* **Exercise text**
◆ ◆ ◆ ◆

Gates said the website can be broken up into quick lessons or over a semester.
The idea for it followed the release of DuVernay’s film. William Lewis Jr., co-chairman of investment banking at New York City-based Lazard, and other black business leaders raised money so 500,000 children in 33 cities could see the historical drama for free.
The film follows the Rev. Martin Luther King Jr., played by David Oyelowo, as he and other civil rights leaders push for voting rights in Selma, Alabama. Marches are soon met with violence by police, which eventually leads to the passage of the Voting Rights Act.
After the success of the fundraiser for kids to see the movie, former Time Warner CEO Richard “Dick” Parsons reached out to Gates about developing the website using “Selma” to teach the history of voting rights and the civil rights movement.
“It was such a novel idea, I said “OK,’” Gates said.
The Rockefeller Foundation soon awarded the project a grant.
In 2019, organizers tested the website after years of development with teachers and students in schools in Chicago, Kansas, Kentucky, Alabama and California. Developers incorporated suggestions in time for the 55th anniversary of the violence this month.
The website comes as educators in various states push for more lessons in ethnic studies amid demographic changes in public schools. In New Mexico, for example, scholars and teachers are working on getting Chicano studies and Mexican American history into public high schools around Albuquerque.
Gates said he sees Selma Online as a test run for similar projects around African American history, including slavery.
“You change the curriculum, you change civic behavior,” Gates said.

◆ ◆ ◆ ◆

* **Recorded information**
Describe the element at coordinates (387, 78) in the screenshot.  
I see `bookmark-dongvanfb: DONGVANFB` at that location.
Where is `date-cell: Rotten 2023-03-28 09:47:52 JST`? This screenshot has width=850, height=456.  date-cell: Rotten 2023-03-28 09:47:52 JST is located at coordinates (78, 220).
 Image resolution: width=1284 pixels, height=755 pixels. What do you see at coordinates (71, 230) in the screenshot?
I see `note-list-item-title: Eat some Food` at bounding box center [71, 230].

◆ ◆ ◆ ◆

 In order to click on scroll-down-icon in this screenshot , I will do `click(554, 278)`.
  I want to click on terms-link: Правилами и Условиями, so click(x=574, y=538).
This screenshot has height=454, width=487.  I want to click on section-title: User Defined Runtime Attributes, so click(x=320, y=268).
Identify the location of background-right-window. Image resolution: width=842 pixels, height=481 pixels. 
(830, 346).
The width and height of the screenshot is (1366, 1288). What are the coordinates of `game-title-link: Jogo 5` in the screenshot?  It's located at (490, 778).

◆ ◆ ◆ ◆

* **Tasks to carry out**
(1) Quote the Selma Online article between "After the success" and "project a grant.", inclusive.
(2) According to the Selma Online article, which foundation awarded the project a grant?

* **Answer list**
(1)
After the success of the fundraiser for kids to see the movie, former Time Warner CEO Richard “Dick” Parsons reached out to Gates about developing the website using “Selma” to teach the history of voting rights and the civil rights movement.
“It was such a novel idea, I said “OK,’” Gates said.
The Rockefeller Foundation soon awarded the project a grant.

(2) The Rockefeller Foundation